- [What you need to do]
Would you quote, word for word, the run of lines that opens with the line containing "The image size is (1456, 819). At" and closes with the line containing "This screenshot has width=1400, height=866.", including both of those lines and nothing else?

- [Material]
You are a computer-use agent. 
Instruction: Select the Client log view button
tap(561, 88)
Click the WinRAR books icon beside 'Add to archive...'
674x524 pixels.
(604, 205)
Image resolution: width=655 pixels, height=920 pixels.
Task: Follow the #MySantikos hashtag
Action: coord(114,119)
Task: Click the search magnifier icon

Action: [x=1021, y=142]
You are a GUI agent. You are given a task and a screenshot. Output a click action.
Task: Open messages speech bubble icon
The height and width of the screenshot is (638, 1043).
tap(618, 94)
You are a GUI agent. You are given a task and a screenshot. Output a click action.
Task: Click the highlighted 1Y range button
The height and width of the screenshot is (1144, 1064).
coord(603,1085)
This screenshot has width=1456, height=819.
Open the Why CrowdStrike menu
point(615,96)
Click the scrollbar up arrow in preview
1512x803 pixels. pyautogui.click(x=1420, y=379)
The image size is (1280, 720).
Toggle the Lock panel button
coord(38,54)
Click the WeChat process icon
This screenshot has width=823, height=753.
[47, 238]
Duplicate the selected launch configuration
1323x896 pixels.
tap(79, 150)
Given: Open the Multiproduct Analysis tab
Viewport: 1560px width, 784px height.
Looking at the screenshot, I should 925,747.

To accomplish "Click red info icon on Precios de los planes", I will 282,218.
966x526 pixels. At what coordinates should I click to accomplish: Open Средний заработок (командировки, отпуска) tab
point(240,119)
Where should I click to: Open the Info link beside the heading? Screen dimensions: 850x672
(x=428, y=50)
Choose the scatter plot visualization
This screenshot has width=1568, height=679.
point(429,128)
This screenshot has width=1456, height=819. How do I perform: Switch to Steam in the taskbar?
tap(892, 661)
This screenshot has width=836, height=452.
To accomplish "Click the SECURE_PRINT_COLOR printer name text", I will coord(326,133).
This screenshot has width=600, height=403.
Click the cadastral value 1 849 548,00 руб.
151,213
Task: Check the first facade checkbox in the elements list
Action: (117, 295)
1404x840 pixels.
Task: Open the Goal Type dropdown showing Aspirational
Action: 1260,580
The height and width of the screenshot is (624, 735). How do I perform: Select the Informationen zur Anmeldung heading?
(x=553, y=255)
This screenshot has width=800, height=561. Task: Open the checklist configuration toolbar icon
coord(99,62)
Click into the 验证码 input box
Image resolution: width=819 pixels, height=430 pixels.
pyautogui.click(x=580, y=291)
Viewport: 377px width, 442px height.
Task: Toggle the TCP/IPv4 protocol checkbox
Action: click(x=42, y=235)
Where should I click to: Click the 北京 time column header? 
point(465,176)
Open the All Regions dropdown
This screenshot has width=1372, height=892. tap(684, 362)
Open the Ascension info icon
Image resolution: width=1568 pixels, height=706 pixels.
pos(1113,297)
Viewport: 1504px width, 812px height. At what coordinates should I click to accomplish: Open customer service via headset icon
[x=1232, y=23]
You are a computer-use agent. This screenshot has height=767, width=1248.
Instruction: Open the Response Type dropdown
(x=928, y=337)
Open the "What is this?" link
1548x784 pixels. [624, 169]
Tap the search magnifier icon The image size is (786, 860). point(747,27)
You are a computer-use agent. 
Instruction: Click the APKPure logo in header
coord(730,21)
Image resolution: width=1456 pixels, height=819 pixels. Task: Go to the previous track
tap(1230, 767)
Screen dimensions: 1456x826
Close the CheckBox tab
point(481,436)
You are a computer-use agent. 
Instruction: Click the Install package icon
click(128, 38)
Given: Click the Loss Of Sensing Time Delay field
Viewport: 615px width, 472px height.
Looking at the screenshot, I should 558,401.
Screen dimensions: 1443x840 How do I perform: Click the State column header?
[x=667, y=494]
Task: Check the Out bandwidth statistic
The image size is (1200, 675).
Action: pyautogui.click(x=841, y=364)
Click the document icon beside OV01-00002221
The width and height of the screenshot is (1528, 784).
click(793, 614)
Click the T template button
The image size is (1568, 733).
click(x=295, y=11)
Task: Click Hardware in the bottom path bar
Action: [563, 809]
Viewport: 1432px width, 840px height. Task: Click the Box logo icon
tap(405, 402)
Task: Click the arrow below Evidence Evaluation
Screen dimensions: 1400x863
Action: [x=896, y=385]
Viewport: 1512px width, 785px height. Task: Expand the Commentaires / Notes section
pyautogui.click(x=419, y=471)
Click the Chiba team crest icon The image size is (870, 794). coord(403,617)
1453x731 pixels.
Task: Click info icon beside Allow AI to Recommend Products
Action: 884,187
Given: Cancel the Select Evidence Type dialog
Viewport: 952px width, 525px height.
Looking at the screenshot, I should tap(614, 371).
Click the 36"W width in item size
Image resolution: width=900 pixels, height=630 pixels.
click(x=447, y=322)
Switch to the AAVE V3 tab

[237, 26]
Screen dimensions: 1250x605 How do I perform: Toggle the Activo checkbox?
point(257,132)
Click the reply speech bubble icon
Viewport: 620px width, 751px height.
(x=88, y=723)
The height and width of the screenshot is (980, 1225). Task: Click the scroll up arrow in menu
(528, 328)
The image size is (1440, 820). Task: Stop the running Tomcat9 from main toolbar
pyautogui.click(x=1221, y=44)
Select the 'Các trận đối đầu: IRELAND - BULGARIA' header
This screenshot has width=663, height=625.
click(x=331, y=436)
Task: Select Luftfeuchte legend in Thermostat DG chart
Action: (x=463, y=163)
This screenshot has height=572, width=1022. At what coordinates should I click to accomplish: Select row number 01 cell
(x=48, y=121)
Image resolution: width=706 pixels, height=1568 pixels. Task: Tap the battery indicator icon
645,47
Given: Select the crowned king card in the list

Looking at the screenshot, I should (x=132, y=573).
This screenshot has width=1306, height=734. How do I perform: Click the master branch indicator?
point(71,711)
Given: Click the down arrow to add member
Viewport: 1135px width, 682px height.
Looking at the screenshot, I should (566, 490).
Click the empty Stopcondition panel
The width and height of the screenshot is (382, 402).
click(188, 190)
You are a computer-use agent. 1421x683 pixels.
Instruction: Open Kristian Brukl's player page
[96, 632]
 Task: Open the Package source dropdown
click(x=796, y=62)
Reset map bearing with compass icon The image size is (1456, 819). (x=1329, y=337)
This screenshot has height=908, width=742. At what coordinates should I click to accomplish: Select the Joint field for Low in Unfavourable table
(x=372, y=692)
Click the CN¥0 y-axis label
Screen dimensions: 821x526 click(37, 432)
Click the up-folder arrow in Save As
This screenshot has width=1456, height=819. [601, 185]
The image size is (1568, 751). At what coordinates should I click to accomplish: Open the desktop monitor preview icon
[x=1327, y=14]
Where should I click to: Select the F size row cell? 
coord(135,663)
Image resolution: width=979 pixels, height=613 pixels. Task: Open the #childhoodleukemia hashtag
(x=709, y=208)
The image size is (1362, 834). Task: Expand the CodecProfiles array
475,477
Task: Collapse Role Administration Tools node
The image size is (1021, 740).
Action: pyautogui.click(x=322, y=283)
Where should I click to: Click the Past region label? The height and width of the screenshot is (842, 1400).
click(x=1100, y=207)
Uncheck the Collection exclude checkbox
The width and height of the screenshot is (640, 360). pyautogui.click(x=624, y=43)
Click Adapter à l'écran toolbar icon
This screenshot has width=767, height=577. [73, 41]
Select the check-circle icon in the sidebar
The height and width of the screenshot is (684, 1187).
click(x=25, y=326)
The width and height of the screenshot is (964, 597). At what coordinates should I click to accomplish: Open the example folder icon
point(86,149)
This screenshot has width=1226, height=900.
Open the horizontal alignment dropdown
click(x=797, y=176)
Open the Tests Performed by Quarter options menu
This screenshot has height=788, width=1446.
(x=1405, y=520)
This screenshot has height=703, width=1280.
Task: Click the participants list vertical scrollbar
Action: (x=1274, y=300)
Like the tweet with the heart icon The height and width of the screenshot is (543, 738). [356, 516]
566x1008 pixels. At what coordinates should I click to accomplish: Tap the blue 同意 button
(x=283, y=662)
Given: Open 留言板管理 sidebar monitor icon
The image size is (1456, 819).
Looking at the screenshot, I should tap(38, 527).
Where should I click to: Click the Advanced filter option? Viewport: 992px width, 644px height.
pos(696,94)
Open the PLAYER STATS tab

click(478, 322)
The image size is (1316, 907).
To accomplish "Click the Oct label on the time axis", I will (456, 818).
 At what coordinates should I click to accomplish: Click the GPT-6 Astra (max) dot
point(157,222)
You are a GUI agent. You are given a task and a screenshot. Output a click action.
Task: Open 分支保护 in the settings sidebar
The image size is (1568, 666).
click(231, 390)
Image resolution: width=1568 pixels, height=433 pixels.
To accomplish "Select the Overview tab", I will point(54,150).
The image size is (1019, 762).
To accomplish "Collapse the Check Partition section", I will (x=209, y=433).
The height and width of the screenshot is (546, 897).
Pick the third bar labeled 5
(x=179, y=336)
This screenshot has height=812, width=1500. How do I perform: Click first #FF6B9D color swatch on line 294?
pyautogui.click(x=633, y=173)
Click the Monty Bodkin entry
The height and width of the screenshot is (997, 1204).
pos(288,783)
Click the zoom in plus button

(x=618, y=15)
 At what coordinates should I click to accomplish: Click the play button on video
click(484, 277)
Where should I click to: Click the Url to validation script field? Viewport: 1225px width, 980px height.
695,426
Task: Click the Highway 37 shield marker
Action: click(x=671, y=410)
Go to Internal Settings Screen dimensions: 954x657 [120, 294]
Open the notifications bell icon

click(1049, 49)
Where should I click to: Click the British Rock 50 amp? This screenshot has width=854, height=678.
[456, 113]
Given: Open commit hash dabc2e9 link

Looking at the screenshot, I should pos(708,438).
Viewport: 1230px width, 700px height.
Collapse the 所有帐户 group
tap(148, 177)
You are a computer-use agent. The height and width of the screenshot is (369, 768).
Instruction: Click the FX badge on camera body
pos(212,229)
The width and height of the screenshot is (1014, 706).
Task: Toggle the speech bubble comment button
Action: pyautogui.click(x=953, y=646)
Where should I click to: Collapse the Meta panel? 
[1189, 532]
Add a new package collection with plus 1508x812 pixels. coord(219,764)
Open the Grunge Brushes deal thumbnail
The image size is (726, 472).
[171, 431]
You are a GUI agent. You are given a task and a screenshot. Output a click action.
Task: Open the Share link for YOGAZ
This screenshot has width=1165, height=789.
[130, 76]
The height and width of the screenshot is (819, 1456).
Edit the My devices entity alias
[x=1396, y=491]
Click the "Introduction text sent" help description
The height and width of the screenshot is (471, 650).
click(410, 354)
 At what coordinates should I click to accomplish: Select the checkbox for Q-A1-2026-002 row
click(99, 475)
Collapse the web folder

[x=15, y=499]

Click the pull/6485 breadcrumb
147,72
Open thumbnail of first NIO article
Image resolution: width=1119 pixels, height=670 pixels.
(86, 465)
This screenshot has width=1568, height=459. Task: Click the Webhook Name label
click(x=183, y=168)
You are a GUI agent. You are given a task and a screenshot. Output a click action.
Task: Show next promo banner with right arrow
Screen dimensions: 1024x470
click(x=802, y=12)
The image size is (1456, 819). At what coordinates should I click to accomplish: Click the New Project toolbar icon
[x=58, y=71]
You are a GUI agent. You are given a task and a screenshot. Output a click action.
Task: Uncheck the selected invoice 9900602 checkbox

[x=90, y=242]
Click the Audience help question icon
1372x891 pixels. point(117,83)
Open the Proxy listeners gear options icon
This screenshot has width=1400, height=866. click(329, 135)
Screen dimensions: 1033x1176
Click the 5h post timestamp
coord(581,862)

- [Written answer]
The image size is (1456, 819). At what coordinates should I click to accomplish: Click the New Project toolbar icon
[x=58, y=71]
You are a GUI agent. You are given a task and a screenshot. Output a click action.
Task: Uncheck the selected invoice 9900602 checkbox

[x=90, y=242]
Click the Audience help question icon
1372x891 pixels. point(117,83)
Open the Proxy listeners gear options icon
This screenshot has width=1400, height=866. click(329, 135)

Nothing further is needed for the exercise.